Yitai Coal, which already has dollar-denominated B shares listed in Shanghai, may sell stock in Hong Kong equivalent to 10 percent of its equity capital after the offer, said the people, who declined to be identified because the details are private. The company had planned to sell 15 percent of its enlarged capital, they said.
A sale of 10 percent would raise about $820 million, based on Yitai Coal’s closing price in Shanghai yesterday. The company’s shares advanced 2 percent this year as of yesterday, giving it a market value of $7.34 billion.
Hong Kong is mired in its weakest market for share sales since 2009, as Europe’s credit crisis and China’s slowing economy crimps demand for new equity. Sany Heavy Industry Co., China’s biggest machinery maker, cut the size of a planned share sale in the city to about $2 billion, people with knowledge of the matter said on May 30.
Yitai Coal has yet to set a price range or a final number of shares for the offering, the people said. The company may start trading in Hong Kong as early as the last week of June, they said. BOC International Holdings Ltd., China International Capital Corp., Bank of America Corp., BNP Paribas SA and UBS AG are managing the sale, the people said.
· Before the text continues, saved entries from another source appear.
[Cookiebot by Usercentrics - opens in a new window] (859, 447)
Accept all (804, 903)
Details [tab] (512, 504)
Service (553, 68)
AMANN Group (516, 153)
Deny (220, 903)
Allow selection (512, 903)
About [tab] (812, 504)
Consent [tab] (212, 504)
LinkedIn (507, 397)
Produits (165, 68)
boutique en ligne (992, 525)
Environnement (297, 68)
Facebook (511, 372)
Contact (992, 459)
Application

Jian Qing’e, secretary of the board for Yitai Coal in Ordos in Inner Mongolia, declined to comment.
Yitai Coal is gauging investor demand for its offer with a tentative valuation of about 8.5 times estimated full-year profit, the people said. The company trades at about 7.8 times forecast 2012 earnings in Shanghai, according to data compiled by Bloomberg. China Shenhua Energy Co. (1088), the country’s biggest listed coal producer, trades at about 8.5 times estimated 2012 profit, the data show.
Inner Mongolia has the biggest coal reserves among Chinese provinces, with about 700 billion tons at the end of 2008, according to the regional government’s website.